Theoretical evaluation of dissolution and biochemical reduction of TNT for phytoremediation of contaminated sediments

In this study the removal of 2,4,6-trinitrotoluene (TNT) in the subsurface was theoretically simulated using a steady-state one-dimensional form of the advection-dispersion-reaction (ADR) equation, also accounting for TNT dissolution. The system studied consists of equal-sized spherical TNT particles uniformly distributed in an anaerobic saturated sediment. Water is assumed to flow steadily and uniformly through the sediment. The TNT removal is accomplished by biochemical catalysts (enzymes) released by plants. A sensitivity analysis was performed by varying TNT particle diameter, soil TNT content, Darcy velocity and a first-order biochemical reduction rate constant, and studying their effect on the TNT aqueous-phase concentration and TNT removal rate from the exposure zone. With zero or low biochemical reduction rate constants, it was found that the rate of removal of TNT from the exposure zone improved with higher flushing rates.

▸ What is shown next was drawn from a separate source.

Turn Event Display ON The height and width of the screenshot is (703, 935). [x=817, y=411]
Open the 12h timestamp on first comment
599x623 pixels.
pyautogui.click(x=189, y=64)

On the other hand, higher biochemical reduction rate constants resulted in significant reduction of the aqueous TNT concentration at all flushing rates and in higher TNT removal rates from the exposure zone. A biochemical reduction rate constant of 14.25 day−1 was measured for reduction of dissolved TNT by sediments containing biochemical catalysts under anaerobic conditions. A simulation using this rate constant suggested the feasibility of in situ phytoremediation of TNT-contaminated sediments.